Pooled HR with their 95% CI was used to assess the association between MUC expression levels and the cancer prognosis (OS). Meanwhile, the impact of MUC expression on clinicopathological parameters was performed by RR with their 95% CIs. The heterogeneity among the included studies was checked by the chi-squared Q test. P > 0.10 or I2 < 50% indicated that the differences between the results of various studies were due to chance, and then a fixed-effect model was used. Otherwise, a random-effects model was employed. Subgroup analyses were performed to explore the source of heterogeneity. The sensitivity analysis and funnel plots were carried out to evaluate the robustness and the possible publication bias respectively. All statistical tests were performed using Stata version 12.0 (Stata Corp, College Station, TX, USA) with two-tails p values. A p-value < 0.05 was considered to be statistically significant.

Trial sequential analysis (TSA)

TSA was employed to test whether the current findings were reliable and conclusive, based on diversity-adjusted threshold for statistical significance. We conducted TSA with assumptions including a plausible overall 5% risk of type I error with a power of 80%. When the cumulative z-curve crosses the trial monitoring boundary or enters the futility zone before the required power is reached, future trials are superfluous considering a sufficient level of evidence is reached [24-25]. Otherwise, the current evidence is insufficient for drawing a conclusion. These analyses were performed using Trial Sequential Analysis Software version 0.9 beta (www.ctu.dk/tsa).


We would like to acknowledge the helpful comments on this paper received from our reviewers.

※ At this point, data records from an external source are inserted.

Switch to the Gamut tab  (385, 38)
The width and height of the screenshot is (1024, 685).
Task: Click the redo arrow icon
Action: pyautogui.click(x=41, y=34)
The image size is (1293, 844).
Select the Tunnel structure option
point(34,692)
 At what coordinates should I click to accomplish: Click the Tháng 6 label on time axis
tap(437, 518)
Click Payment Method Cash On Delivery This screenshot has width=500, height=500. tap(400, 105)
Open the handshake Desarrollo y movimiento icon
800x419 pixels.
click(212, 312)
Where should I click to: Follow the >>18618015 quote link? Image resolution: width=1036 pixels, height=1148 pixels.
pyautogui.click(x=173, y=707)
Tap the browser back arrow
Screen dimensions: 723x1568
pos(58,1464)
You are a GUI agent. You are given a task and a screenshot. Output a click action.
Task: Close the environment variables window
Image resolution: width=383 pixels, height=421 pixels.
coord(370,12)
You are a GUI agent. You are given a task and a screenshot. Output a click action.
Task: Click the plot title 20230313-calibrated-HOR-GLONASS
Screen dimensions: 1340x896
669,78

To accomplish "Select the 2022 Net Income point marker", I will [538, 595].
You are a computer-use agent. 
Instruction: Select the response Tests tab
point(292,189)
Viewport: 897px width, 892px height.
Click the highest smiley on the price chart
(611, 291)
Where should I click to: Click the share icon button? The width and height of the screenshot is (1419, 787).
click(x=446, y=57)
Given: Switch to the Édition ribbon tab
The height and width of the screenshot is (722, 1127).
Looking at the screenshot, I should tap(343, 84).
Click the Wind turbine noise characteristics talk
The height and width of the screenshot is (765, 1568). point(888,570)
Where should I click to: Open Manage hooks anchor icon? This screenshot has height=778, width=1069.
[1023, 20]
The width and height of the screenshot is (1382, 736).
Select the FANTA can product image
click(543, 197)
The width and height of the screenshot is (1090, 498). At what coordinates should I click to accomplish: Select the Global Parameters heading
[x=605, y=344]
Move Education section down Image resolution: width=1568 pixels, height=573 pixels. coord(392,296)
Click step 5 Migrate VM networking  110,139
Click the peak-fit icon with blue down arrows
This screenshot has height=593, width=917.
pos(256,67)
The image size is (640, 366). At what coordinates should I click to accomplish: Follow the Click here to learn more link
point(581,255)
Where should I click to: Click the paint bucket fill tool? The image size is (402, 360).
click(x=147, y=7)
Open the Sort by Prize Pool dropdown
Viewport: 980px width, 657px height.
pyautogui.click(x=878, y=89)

Additionally, we would like to thank all our colleagues in the Department of Oral Maxillofacial-Head and Neck Oncology, Ninth People’s Hospital, Shanghai Jiao Tong University School of Medicine.


All authors declared that they had no conflicts of interests.


This work was supported by the Research Grants (16ZR1418800) from Science and Technology Commission of Shanghai Municipality.